Despite the strong victory of Erdogan in the presidential election and the highest percentage gain in parliament, the USD/TRY remains on the upside, indicating that the Turkish lira is yet to weaken.
I expect investors to remain negative towards the Turkish currency as there will be many changes in the country with uncertainty as to how they will affect the economy. Turkey becomes a presidential republic and the first and biggest change that will follow is that the next government will not have a prime minister. The newly elected president will also take over the functions of prime minister, and the government will be subordinate to him. The new head of state will be able to legislate alone, elect and appoint ministers and senior judges, and prepare the country's budget.

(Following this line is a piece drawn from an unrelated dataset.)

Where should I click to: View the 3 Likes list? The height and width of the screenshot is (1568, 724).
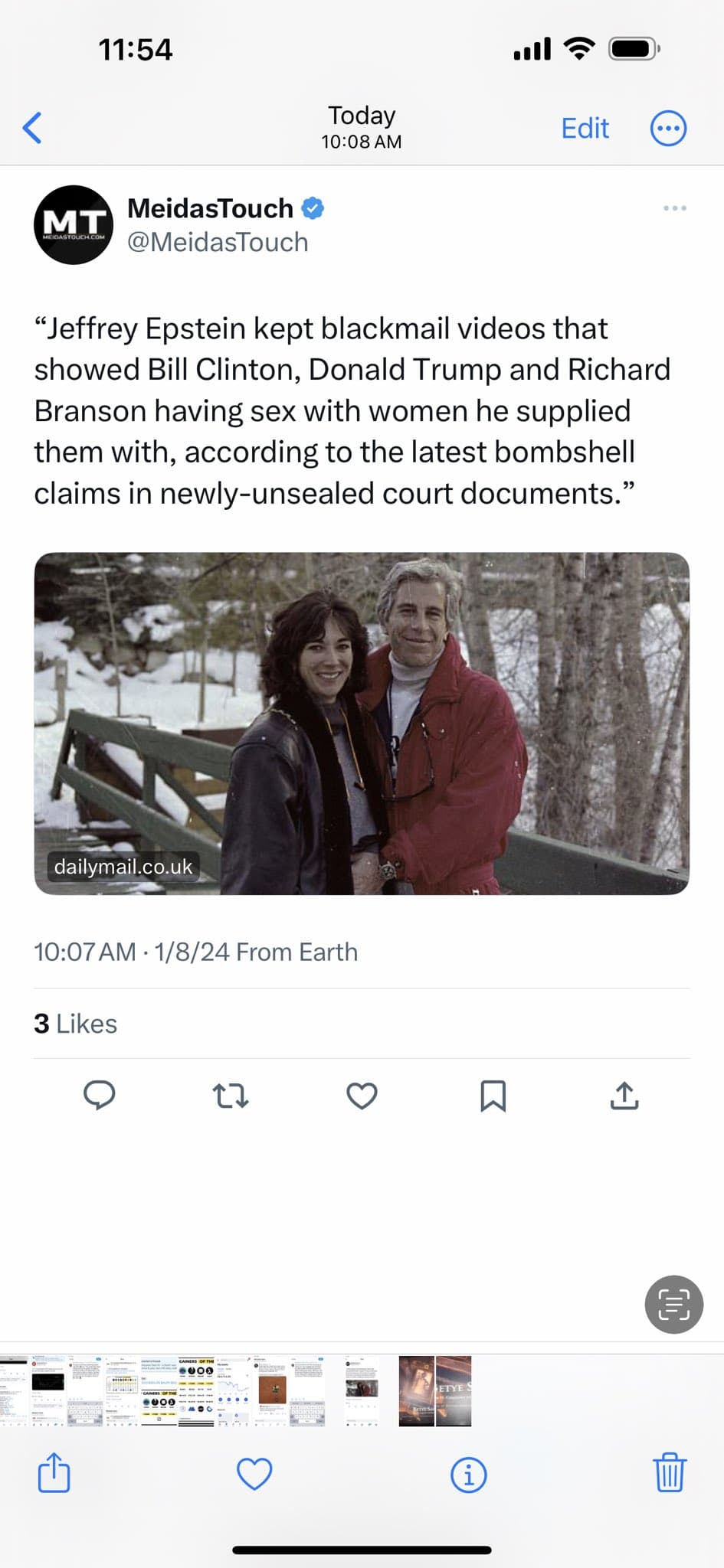coord(75,1024)
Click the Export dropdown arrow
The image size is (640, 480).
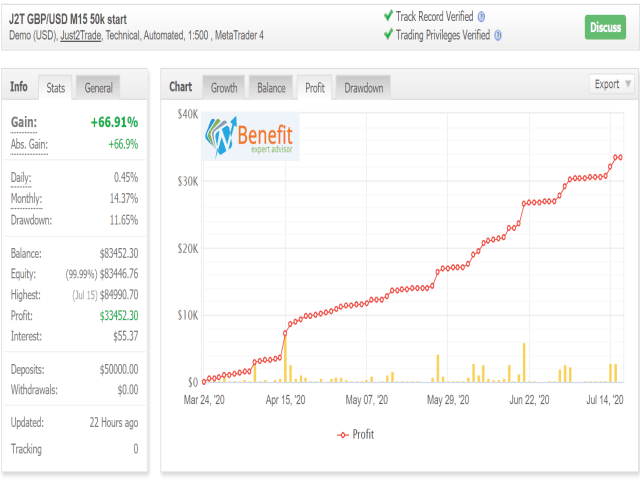[628, 84]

Given the temperament of Erdogan and his plans for the central bank, I expect USD/TRY to continue the upward movement. The euphoria around the election gives us good levels for positioning with long positions. The USD/TRY trade starts with a downward trend and the price tests the support zone formed by horizontal, diagonal and 23.6% Fibonacci correction and is currently rebounding upwards. The pair manages to stay in the ascending channel, and the current price gives us a rare positioning capability with a maximum braid stop. Price Action: A 4-hour bull pin bar showing the firm position of FX traders versus the Turkish Pound. 50 and 200SMA remain beaded. DeMarker 14 remains neutral.
SL: 4.5381
Alternative Scenario: If the price goes below the support area and stays there, the positive scenario will be spoiled and more likely to see a decline.